A collaboration between Roger Williams’ group here in the LMB’s Protein and Nucleic Acid Chemistry Division and Kevan Shokat’s group at the University of California, San Francisco has provided insight into potential targets for the design of a new class of anti-viral drugs.
Enteroviruses cause diseases including polio; hand, foot and mouth disease and the common cold, and there are currently no anti-viral treatments available to combat them. Within the body, these viruses reproduce themselves on intracellular membranes – the sacs that surround the tiny organelles within each cell – and use various large molecules present in the cell, including the lipid kinase called PI4KB during replication. PI4KB is also known to be important in the life cycle of other pathogens, including the malaria-causing parasite, Plasmodium falciparum.

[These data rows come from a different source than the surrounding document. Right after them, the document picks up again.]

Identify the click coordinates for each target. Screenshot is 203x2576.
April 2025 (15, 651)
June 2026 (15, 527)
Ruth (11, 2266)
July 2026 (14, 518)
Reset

By using a new approach developed by John Burke, a hybrid of mass spectrometry and X-ray crystallography, John and Alison Inglis from Roger’s group have found the first structure of PI4KB. They have solved the structure of a super complex of PI4KB with a protein called Rab11, which acts as a switch for different activities within the cell, and its effector protein FIP3 which regulates locations of proteins within cells.
The Williams group have also revealed how PI4KB binds to various small molecules with antiviral properties, including an inhibitor synthesised in the Shokat group. These small molecules obstruct PI4KB from working correctly, so they provide the basis for design of a molecule which could prevent enteroviruses from recruiting PI4KB to help them replicate, thus leading the way to new anti-viral and anti-malarial drugs. As these drugs would be specific for PI4KB, they could be safer and more effective than current anti-malarial therapies.
This work was supported by the Medical Research Council, the British Heart Foundation and the US National Institutes of Health.